Cinelab London, based in Slough, UK, provided film processing and 2K scanning services, with Paul Dean overseeing the graded dailies.


To support the visual storytelling through camera movement, Summerson, who operated A-camera, says the image in the movie’s first act was kept deliberately rigid, controlled and constricted, with Enid center-framed and the camera motivated on the dolly in tune with her movement around the office. Steadicam moves, performed by Emilio Schläppi, were used as Enid becomes engrossed and affected in her work of watching the video nasties. The camera became largely handheld as the movie progresses to its dramatic denouement.


Summerson also used a split dioptre, handheld in front of lens, to depict Enid’s fragmented memories and developing madness. A noteworthy element in the concluding minutes of the film is a slow change of aspect ratio, shrinking from 2.39:1 to 4:3 to reinforce the reality and fantasy becoming one. Although the transition was achieved in postproduction, it meant Summerson having to block and shoot those scenes with safelines in mind.


DP Annika Summerson at the 35mm camera during production on Prano Bailey-Bond’s Censor. Image courtesy of Silver Salt Films.


Having entered the cinematographic world from the less well-trodden path of lighting – she worked as a spark for several years, before entering college – Summerson says it was a joy to work with gaffer Elliott Beach on the movie’s color arc.

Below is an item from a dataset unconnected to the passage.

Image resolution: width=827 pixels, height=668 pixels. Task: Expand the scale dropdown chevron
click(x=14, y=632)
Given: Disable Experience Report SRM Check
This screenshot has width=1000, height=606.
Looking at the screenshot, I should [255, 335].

“I come from lighting and it is my great passion,” she says. “Prano was adamant that the office scenes needed to feel cold. So we started with an overall layer of gentle cyan and a subtle, nuanced color palette of gentle blues, greens and greys. As we enter Enid’s dreams and imagination, we developed a colorscape of strong purples and pinks, and gradually brought those into the office setting, together with red, which is always a strong color to suggest passion, danger and heightened emotion. Like any good horror should, the action ends up in a cabin in the woods, and I lit the film’s finale with red and cyans for a hyperreal result as the real and fictional elements of story all come together.”

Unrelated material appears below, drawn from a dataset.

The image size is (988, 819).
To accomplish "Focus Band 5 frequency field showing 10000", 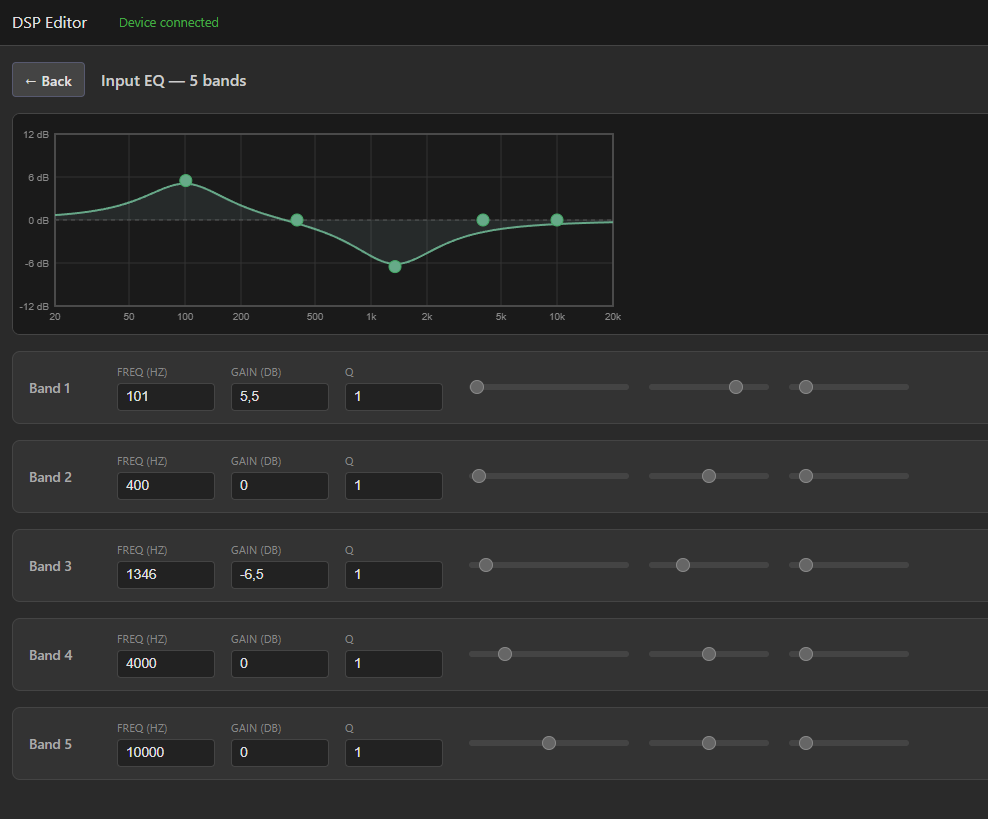I will (166, 753).
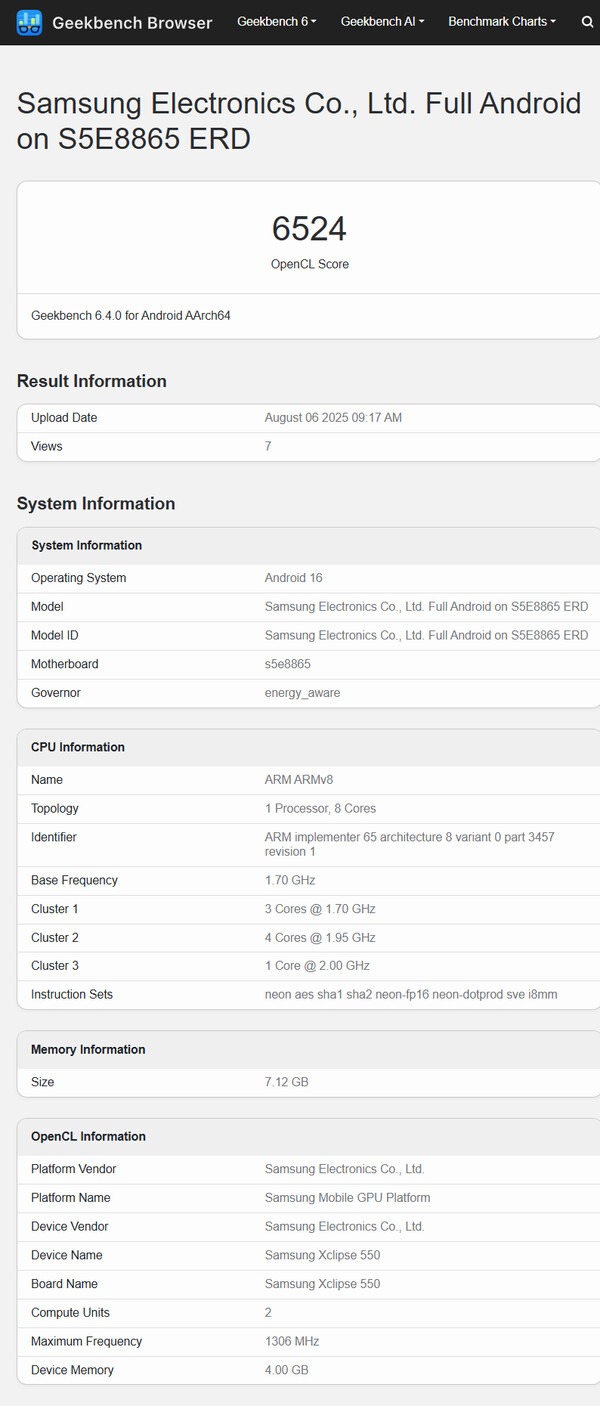Select the 6524 OpenCL score number
The image size is (600, 1406).
(309, 229)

Although Censor was Summerson’s first full-length feature on film, she is no stranger to celluloid. Mentored at the NFTS to shoot with disciple, often encouraged to use just a single roll of film to tell a story, she shot her graduation short, Until the River Runs Redon S16mm, which went on to win best short film at BAFTA in 2011. She has also shot many other shorts, music videos and commercials on film, a good many of them directed by Bailey-Bond.


Censor was always planned as a film shoot, and indeed that was part of Prano’s initial pitch for the funding,” says Summerson. “There’s just something about film, isn't there, that helps you not only enter a believable period movie but also invites you into a world of escapism and fantasy too."

“There is an automatic poetry in the filmed image that digital just does not have unless you are very careful to avoid that. It’s partly the unique texture of the film grain, partly the way the emulsion produces color."

“Film is also kind and forgiving. I had some first-day nerves, but when I saw the initial dailies that Paul Dean had tended so well to, I quickly felt really safe and secure about shooting on film, and knew I did not have to worry about exposure for the rest of the shoot. Film gave us a distinctive look straight out of the camera – the look we intended – and that’s what I love about shooting on celluloid."